Here are some solutions:

1. Override BashOperator to add some values to the context

class NextExecutionDateAwareBashOperator(BashOperator):
    def render_template(self, attr, content, context):
        dag = context['dag']
        execution_date = context['execution_date']
        context['next_execution_date'] = dag.following_schedule(execution_date)

        return super().render_templates(attr, content, context)
        # or in python 2:
        # return super(NextExecutionDateAwareBashOperator, self).render_templates(attr, content, context)

The good part with this approach: you can capture some repeated code in your custom operator.

The bad part: you have to write a custom operator to add values to the context, before templated fields are rendered.

2. Do your computation in a user defined macro

Macros are not necessarily values.
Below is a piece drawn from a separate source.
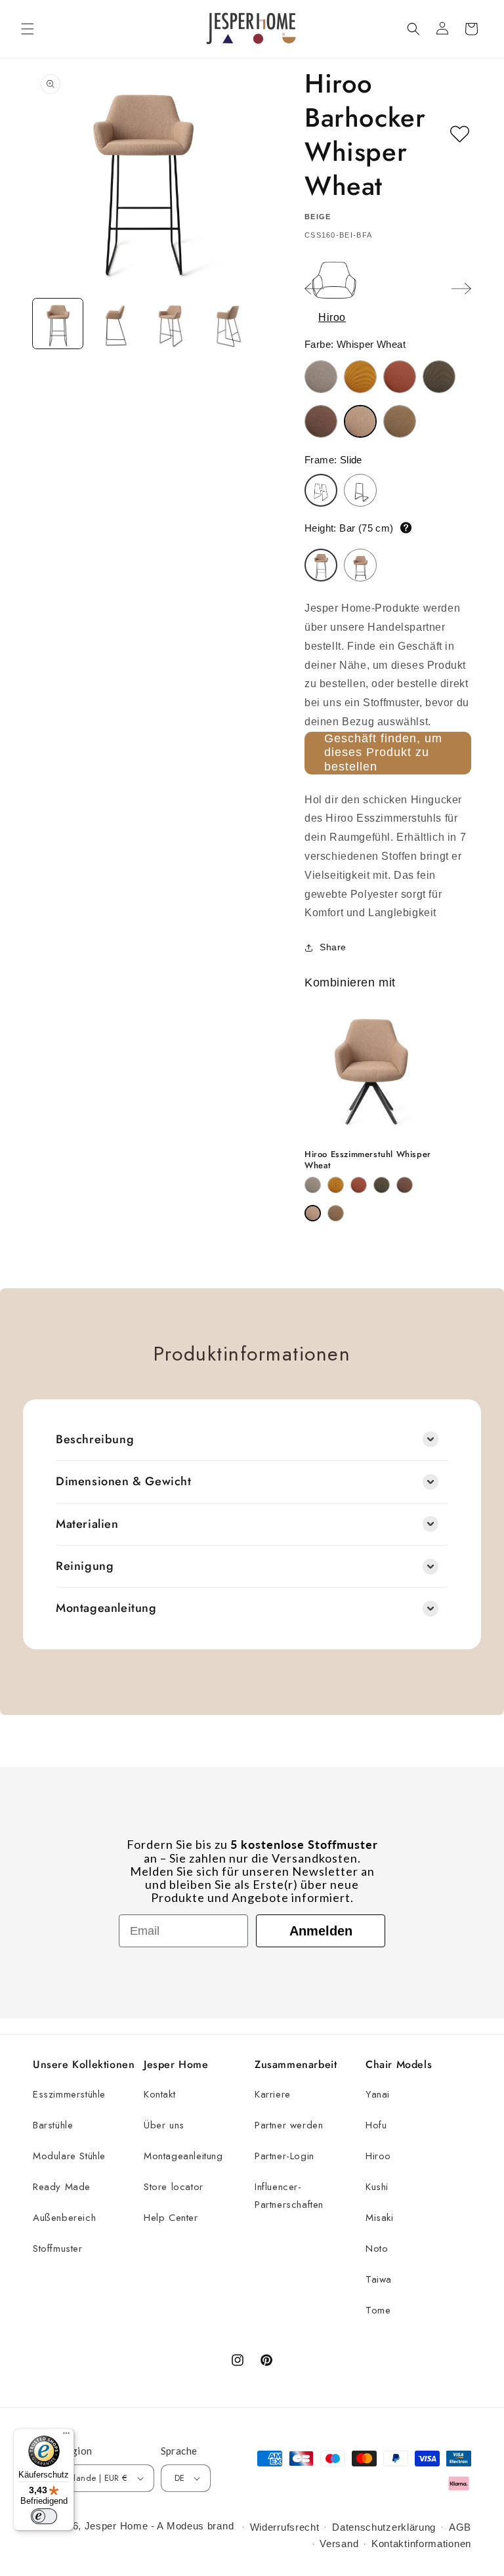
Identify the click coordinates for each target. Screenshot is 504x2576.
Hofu (376, 2125)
They can be functions.

In your dag :

def compute_next_execution_date(dag, execution_date):
    return dag.following_schedule(execution_date)

dag = DAG(
    'simple',
    schedule_interval='0 21 * * *',
    user_defined_macros={
        'next_execution_date': compute_next_execution_date,
    },
)

task = BashOperator(
    task_id='bash_op',
    bash_command='echo "{{ next_execution_date(dag, execution_date) }}"',
    dag=dag,
)

The good part: you can define reusable functions to process values available at runtime (XCom values, job instance properties, task instance properties, etc...), and make your function result available to render a template.

The bad part (but not that annoying): you have to import such a function as a user defined macro in every dag where needed.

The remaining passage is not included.